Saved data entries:
^^^^^^^^^^^^^^^^
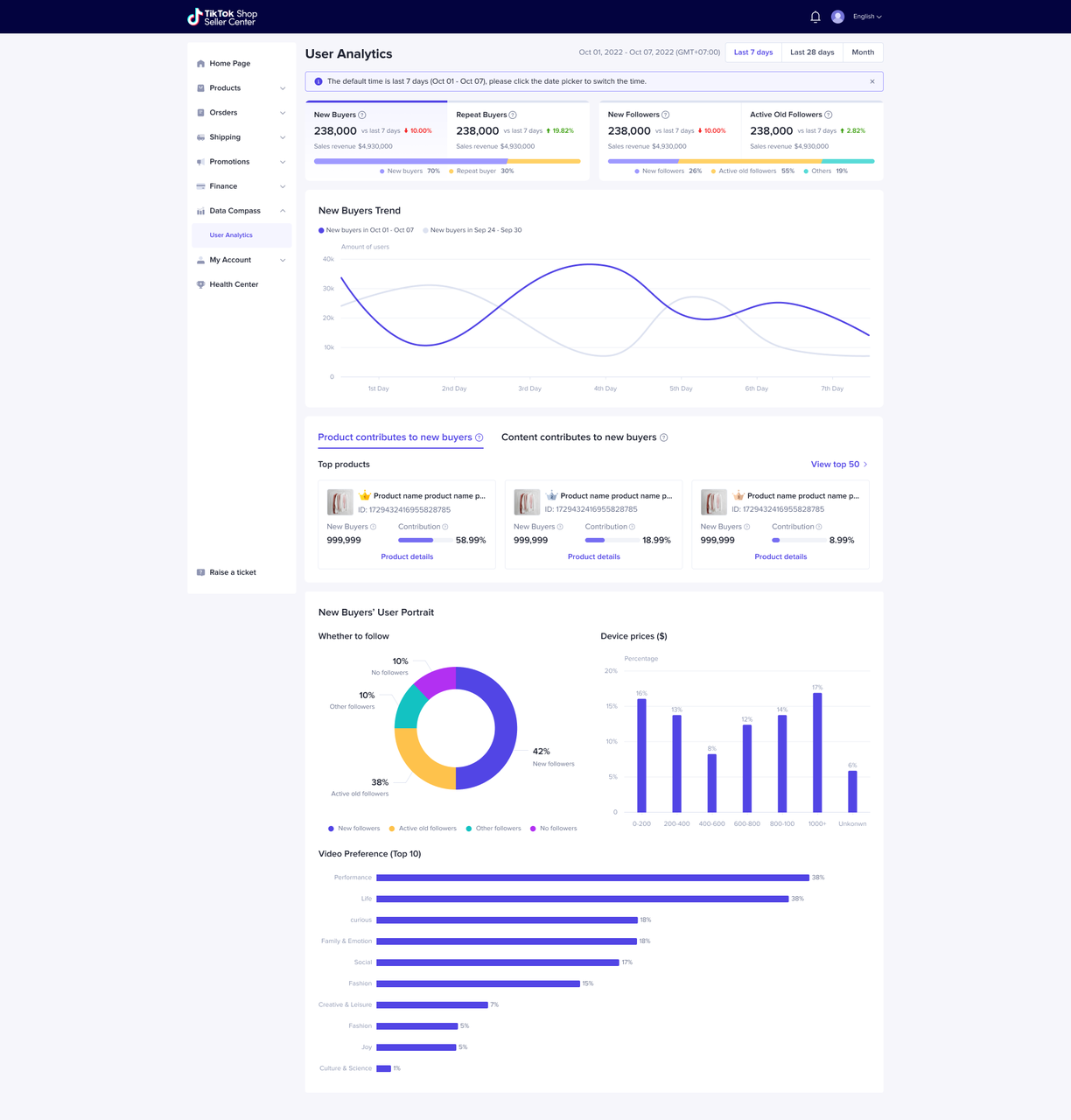Click Product details for the 58.99% product
The width and height of the screenshot is (1071, 1120).
click(x=407, y=556)
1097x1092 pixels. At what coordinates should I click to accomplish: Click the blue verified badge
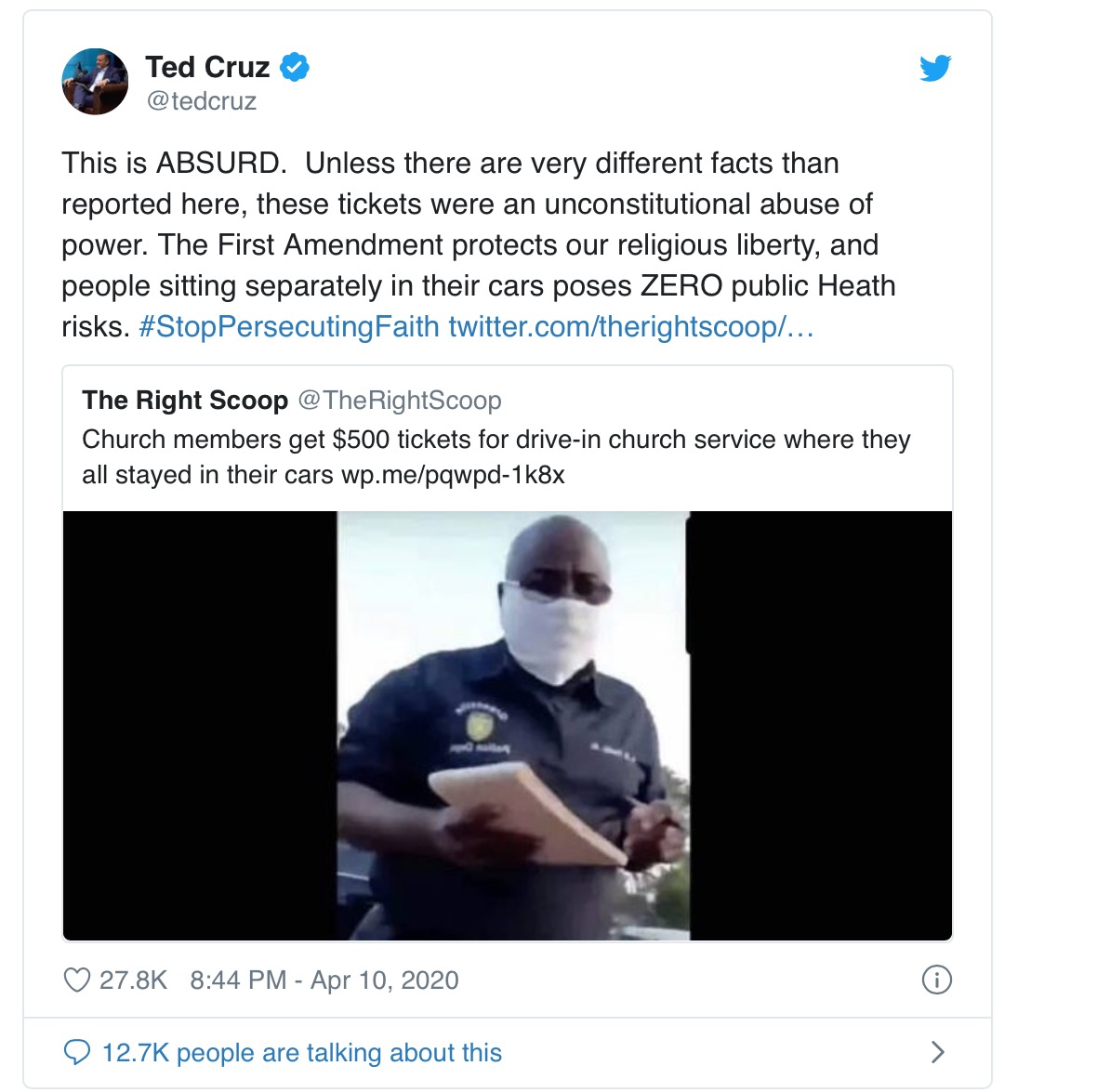(295, 67)
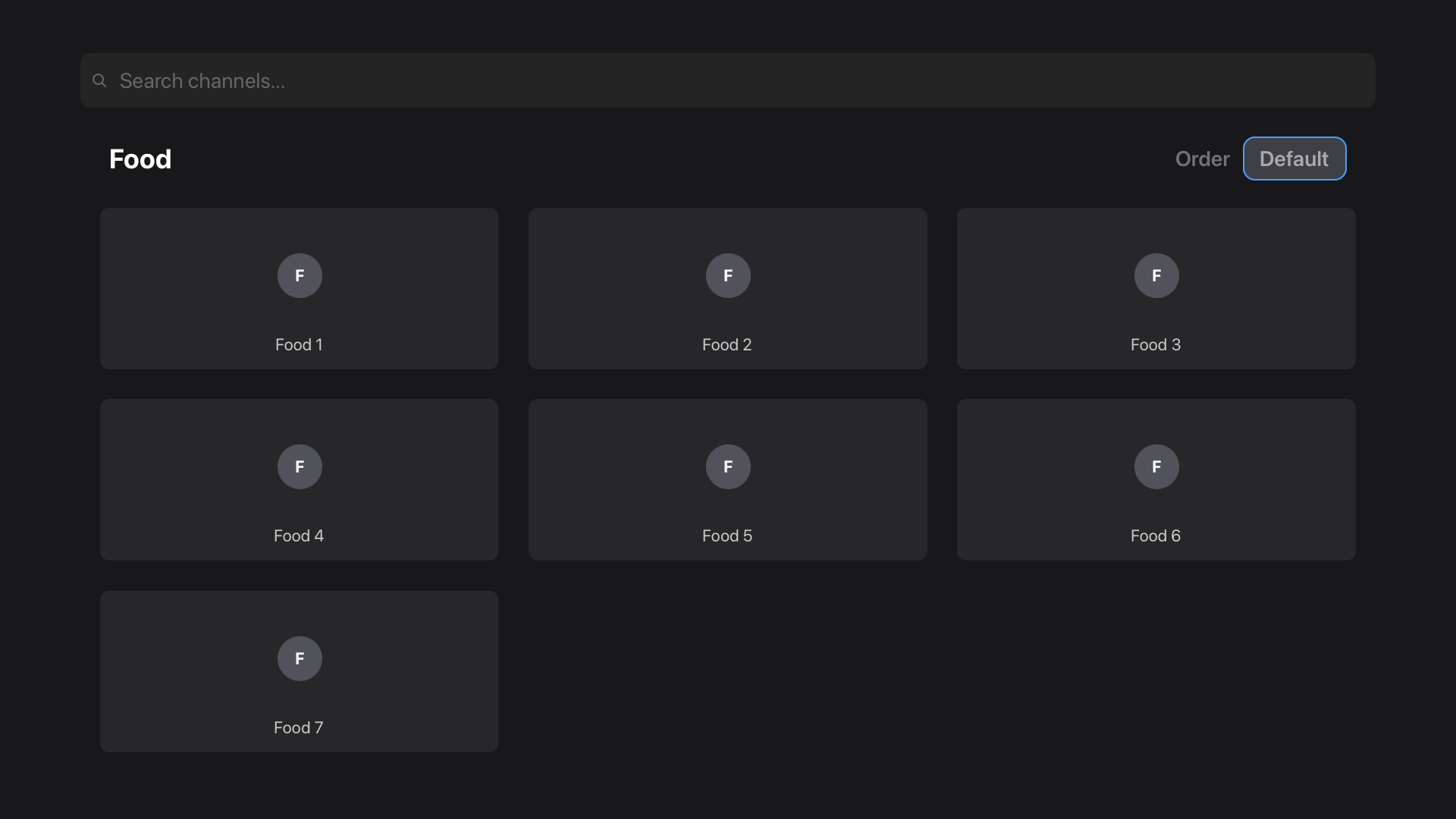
^^^^^^^^^^^^^^^^
[Exercise prompt]:
Set down the lines from the one containing "1097x1092 pixels. At" through the last line of the records above, both included, exactly as they appear and with no other text. Pictures should not be set down.

[Answer space]:
1097x1092 pixels. At what coordinates should I click to accomplish: Click the blue verified badge
(295, 67)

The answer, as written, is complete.